[Source extract]:
-- Opening Marker --

Back in 2013, Caleb Granger, NuVasive® Sales Director in Austin, Texas, made his first trip to Kenyatta National Hospital in Nairobi, Kenya. When he returned to the hospital in September 2015 to support a mission, he was overcome by the same feelings of gratitude and accomplishment he had on his first trip.

“There is a cultural difference and knowledge transfer that has been introduced and embraced as the NuVasive way.  Surgical methods have been adopted and co-opted by the Kenyan clinicians, their residents and fellows.” Said Caleb, “NSF has had a huge impact on Nairobi, Kenya, and that positive impact is rippling out to the entire continent!  It is blessing to see and be a part of!”

Caleb and fellow volunteers and surgeons have worked tirelessly to help spread the NuVasive culture of “giving back” and creating a program that is helping to build a sustainable clinical benefit at the Kenyatta National Hospital. The combination of a strong work ethic, focused enthusiasm, and clinical prowess have resonated with the clinicians in Kenya and resulted in more successful surgeries during the missions and in the follow up period.

This particular mission saw an “extremely (unusually) positive level of patient outcomes.” Caleb noted “As a whole, the 15+ patients who the surgeons visited with in the clinic, operated on, and then saw in their rounds, all did markedly better than I would normally expect given the same kind of patient pathology, symptoms, available tools, and surgical technique here in the states.  If we would normally expect a 70% increase in function for instance, we were consistently seeing a 90%+ increase in the immediate perioperative period!”

-- Closing Marker --

[Supplied records]:
-- Opening Marker --

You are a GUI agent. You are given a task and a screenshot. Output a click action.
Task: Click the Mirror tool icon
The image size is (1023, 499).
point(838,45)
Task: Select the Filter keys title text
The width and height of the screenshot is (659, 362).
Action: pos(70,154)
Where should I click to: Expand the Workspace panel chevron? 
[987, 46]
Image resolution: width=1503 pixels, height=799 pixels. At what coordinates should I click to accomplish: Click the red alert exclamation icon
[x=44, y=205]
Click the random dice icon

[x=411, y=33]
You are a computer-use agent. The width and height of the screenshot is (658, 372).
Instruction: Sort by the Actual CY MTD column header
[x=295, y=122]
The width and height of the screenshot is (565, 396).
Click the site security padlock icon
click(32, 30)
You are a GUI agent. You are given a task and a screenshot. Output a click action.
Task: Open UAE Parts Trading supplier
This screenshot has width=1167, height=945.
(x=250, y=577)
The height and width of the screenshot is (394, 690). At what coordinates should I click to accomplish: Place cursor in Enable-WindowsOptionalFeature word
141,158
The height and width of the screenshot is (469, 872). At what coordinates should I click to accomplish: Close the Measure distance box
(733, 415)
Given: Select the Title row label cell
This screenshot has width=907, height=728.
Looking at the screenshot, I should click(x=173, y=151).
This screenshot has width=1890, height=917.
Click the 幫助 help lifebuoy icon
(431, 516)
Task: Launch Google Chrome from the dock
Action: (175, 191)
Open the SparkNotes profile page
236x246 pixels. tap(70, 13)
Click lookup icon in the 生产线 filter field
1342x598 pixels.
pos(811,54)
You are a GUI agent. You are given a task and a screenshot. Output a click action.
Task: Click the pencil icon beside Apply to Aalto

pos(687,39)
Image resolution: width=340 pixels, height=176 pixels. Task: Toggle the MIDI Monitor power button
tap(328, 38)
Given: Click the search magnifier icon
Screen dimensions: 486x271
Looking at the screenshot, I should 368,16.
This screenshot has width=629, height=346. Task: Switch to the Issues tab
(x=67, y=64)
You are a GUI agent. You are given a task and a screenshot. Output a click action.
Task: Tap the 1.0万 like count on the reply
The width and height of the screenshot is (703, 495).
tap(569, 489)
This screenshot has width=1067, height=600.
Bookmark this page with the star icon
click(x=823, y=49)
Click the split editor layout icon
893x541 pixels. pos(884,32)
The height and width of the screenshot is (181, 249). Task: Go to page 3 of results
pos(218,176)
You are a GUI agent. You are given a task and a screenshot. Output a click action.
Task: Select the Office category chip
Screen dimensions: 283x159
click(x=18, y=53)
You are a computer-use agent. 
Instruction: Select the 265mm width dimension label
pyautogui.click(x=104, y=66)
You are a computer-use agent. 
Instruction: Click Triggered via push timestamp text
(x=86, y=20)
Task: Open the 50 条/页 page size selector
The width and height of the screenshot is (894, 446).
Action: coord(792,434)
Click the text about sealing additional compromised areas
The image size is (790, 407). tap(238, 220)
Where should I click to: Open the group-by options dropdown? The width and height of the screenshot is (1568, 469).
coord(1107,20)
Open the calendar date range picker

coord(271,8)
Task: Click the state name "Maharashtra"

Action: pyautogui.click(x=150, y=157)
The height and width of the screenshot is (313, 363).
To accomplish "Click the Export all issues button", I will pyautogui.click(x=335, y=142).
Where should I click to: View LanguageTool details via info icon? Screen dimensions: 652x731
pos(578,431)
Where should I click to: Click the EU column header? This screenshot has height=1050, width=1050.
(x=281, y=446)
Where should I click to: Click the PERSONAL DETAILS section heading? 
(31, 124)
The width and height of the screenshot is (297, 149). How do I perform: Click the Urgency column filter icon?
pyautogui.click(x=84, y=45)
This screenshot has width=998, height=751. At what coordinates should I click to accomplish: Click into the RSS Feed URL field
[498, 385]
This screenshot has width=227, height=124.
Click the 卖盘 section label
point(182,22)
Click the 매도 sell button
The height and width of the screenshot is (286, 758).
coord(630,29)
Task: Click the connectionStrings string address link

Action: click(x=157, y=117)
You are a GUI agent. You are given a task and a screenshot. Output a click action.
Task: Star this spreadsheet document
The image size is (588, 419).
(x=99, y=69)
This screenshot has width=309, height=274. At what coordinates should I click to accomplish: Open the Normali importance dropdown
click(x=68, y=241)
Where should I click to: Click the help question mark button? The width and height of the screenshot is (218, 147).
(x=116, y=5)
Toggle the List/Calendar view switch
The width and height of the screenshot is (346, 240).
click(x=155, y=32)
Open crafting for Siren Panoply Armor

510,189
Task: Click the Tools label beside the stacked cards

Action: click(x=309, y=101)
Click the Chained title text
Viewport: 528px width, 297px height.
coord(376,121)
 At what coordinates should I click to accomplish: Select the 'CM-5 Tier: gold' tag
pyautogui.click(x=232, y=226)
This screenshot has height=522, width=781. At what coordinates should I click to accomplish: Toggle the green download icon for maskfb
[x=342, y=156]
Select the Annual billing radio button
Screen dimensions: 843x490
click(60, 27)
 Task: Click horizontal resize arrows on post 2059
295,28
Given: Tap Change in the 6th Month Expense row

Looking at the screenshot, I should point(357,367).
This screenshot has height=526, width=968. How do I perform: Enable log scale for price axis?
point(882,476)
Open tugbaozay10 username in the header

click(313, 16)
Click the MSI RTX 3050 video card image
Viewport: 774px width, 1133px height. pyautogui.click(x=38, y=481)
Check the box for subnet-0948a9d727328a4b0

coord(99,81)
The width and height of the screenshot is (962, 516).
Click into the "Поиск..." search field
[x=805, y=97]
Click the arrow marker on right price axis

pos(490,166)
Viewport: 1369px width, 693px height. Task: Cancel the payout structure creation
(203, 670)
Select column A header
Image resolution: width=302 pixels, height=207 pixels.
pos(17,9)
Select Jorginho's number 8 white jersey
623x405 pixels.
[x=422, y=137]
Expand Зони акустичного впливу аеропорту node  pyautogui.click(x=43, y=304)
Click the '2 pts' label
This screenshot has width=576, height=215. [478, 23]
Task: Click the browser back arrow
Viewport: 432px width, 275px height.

-- Closing Marker --

[What the task requires]: Continue the account of the NuVasive mission to Kenyatta National Hospital from the end of its last paragraph, placed before the data.

[Task answer]:
Better patient outcomes mean a faster return to a normal life for the people who come to the NSF™ Spine Project clinic (what the locals have come to know us as). One woman (Agnes Mutuku, 55 years old, underwent T9-T10  XLIF® Corpectomy  with posterior fusion) came to the clinic in a makeshift wheelchair fashioned from a lawn-chair because she was in too much pain to stand. Caleb captured this video clip of her after her surgery:

Not only was she smiling, standing, and walking, just days after her surgery, but her pain had diminished so much that she asked the surgeons when she would be able to carry loads balanced on her head so that she could return to work.

Another patient, (Francis Kanja, 61 years old, underwent an ACDF at C5-C7) was not able to lift his arms or close his hands into a fist when he came into the care of the NSF team. This video was taken of him the day after his surgery:

The dedicated efforts of our volunteers and their devotion to improving spine surgery have had a an incredibly positive impact on the skills and services that can now be offered at Kenyatta National Hospital. Thanks to the generous support of our donors, we are able to continually advance the work that the NSF™ is doing in Kenya. This work of treating patients in need of spine surgery and providing training and further teaching to the local surgeons, is something that Caleb and all of us can be proud of.